Lindy Boggs, Former Congresswoman and Vatican Ambassador, Dies at 97 – WWLTV (click to see original article)
Lindy Boggs, the lifelong public servant and iconic Southern woman who became the first Louisiana female elected to the U.S. Congress and first female U.S. ambassador to the Vatican, has died. She was 97. Mrs. Boggs was born Marie Corinne Morrison Claiborne in New Roads, Louisiana. She was a descendant of the state’s first governor, William C.C. Claiborne, and was second cousin to deLesseps “Chep” Morrison, Mayor of New Orleans from 1946 to 1961. Mrs. Boggs was a student at Tulane University’s Sophie Newcomb College. Up until Hurricane Katrina, Mrs. Boggs was a notable resident of New Orleans’ legendary Bourbon Street. Mrs. Boggs served nine terms in the House of Representatives. When she was elected to her first full term in Congress in 1974, Mrs. Boggs became the first woman elected to Congress from Louisiana. During close to 20 years as Representative of the state’s Second Congressional District, which includes New Orleans, she would show a particular interest for women’s and children’s issues. She helped to write the Employment Credit Opportunity Act of 1974 and held seats on the powerful House Appropriations Committee and the Select Committee on Children, Youth and Families. Mrs. Boggs was the first woman to chair a major political party’s presidential nominating convention. She chaired the Democratic convention in New York in 1976. As the first woman to chair the convention, she decreed that she would be addressed as “Madam Chairwoman,” rather than “Madam Chairman” or “Madam Chairperson.” In 1997, President Bill Clinton asked Mrs. Boggs, a devout Roman Catholic, to serve as the U.S. ambassador to the Vatican. At age 81, she became the first American woman to hold the diplomatic position. When Boggs announced her retirement in 1990, she was the only white representing a black-majority district in Congress. “I am proud to have played a small role in opening doors for blacks and women,” she said at the time.

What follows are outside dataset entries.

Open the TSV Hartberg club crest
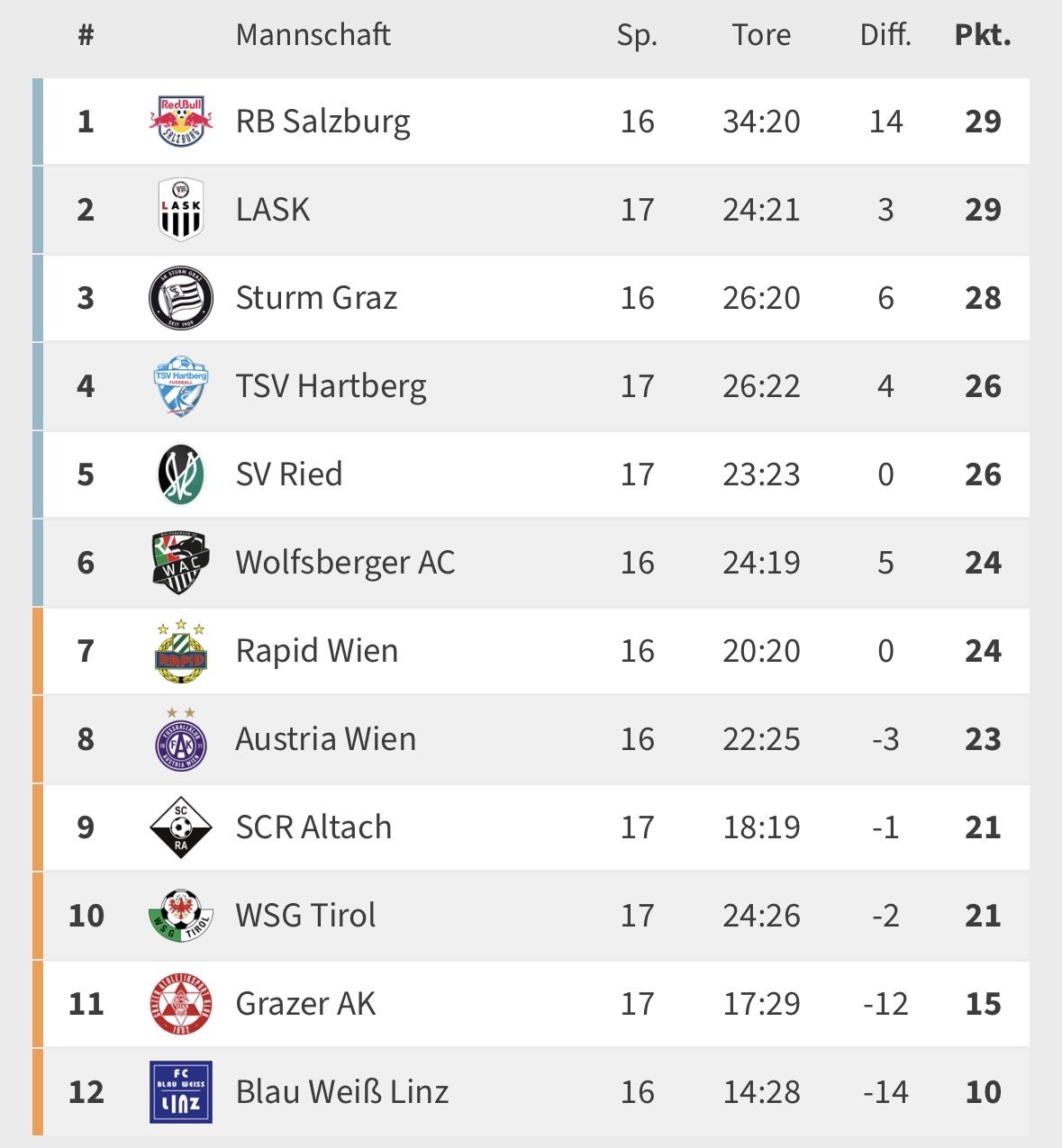This screenshot has width=1062, height=1148. pos(181,386)
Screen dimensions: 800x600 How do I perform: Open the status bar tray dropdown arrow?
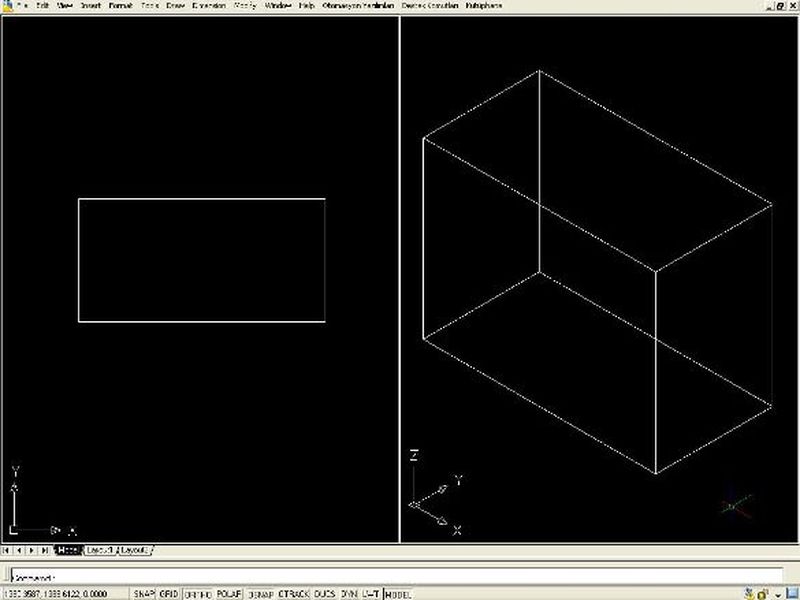point(777,593)
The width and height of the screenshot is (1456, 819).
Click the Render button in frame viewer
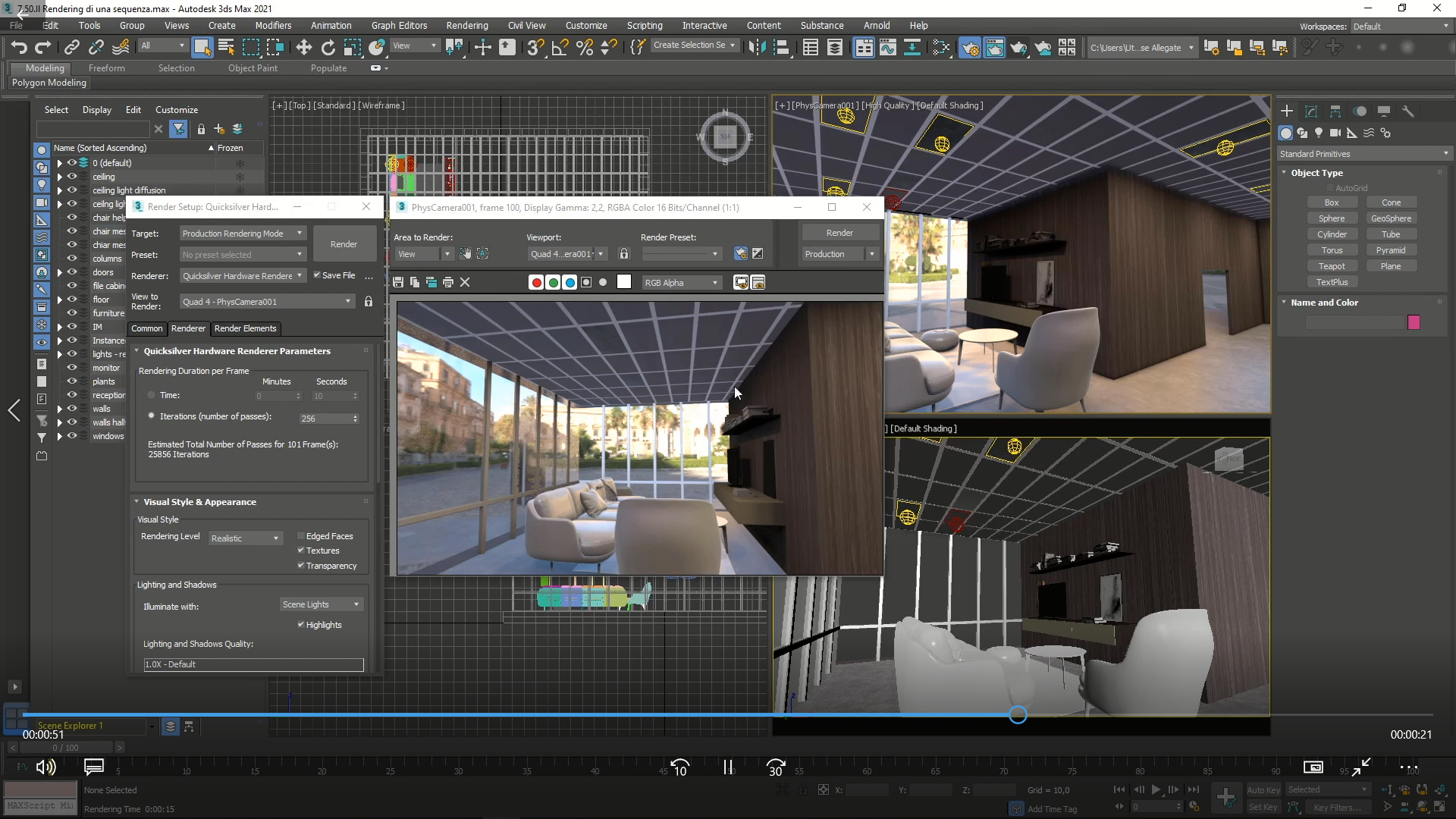click(838, 232)
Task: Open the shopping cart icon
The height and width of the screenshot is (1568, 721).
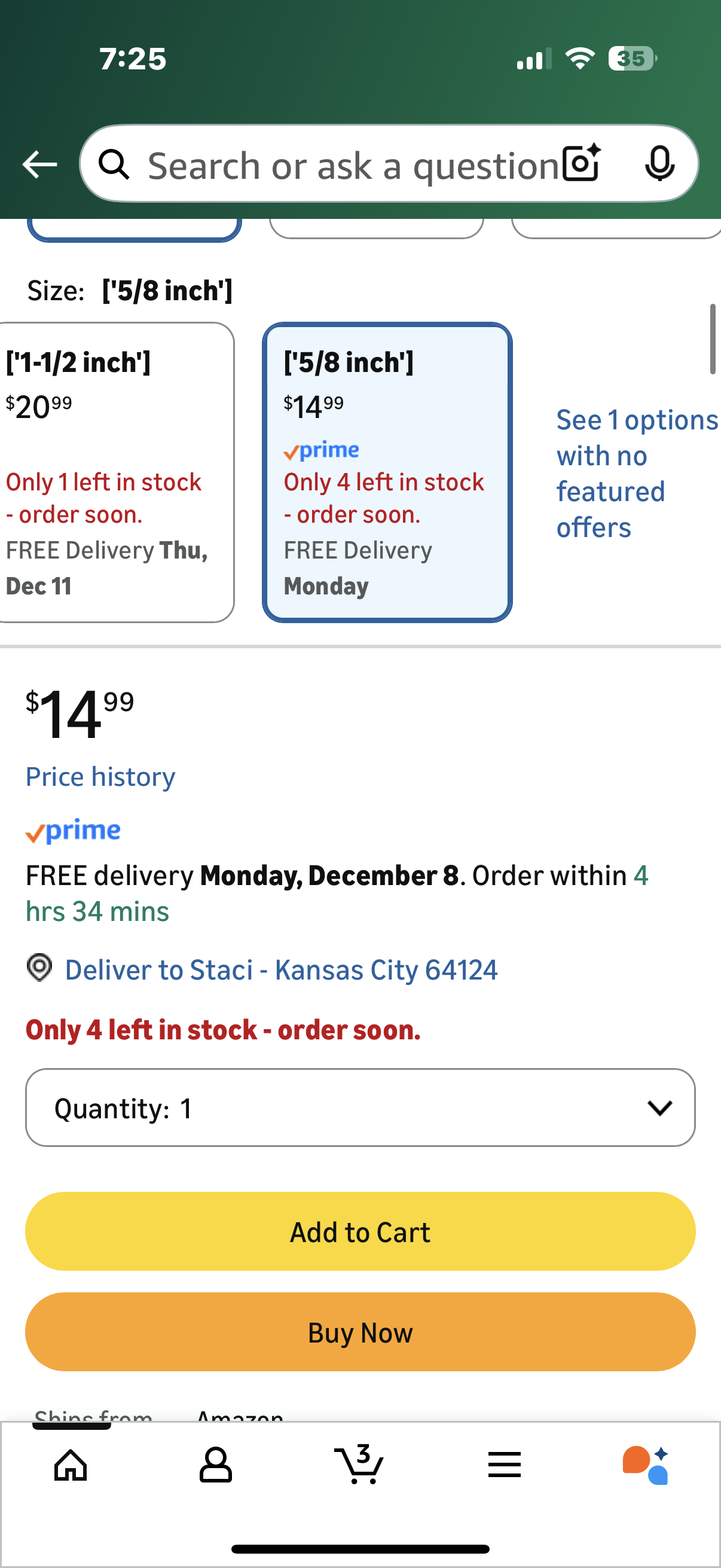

During her political career and well into retirement, Mrs. Boggs was active on behalf of countless charitable causes, particularly in the area of education, including Loyola University (where a National Center for Community Literacy bears her name), the University of New Orleans (home to the Lindy C. Boggs International Conference Center) and Tulane University, where she served as special counsel to the university president. Tulane dedicated its Lindy Claiborne Boggs Center for Energy and Biotechnology in 1988. She held honorary degrees from Tulane, Loyola, Xavier and more than 30 other educational institutions.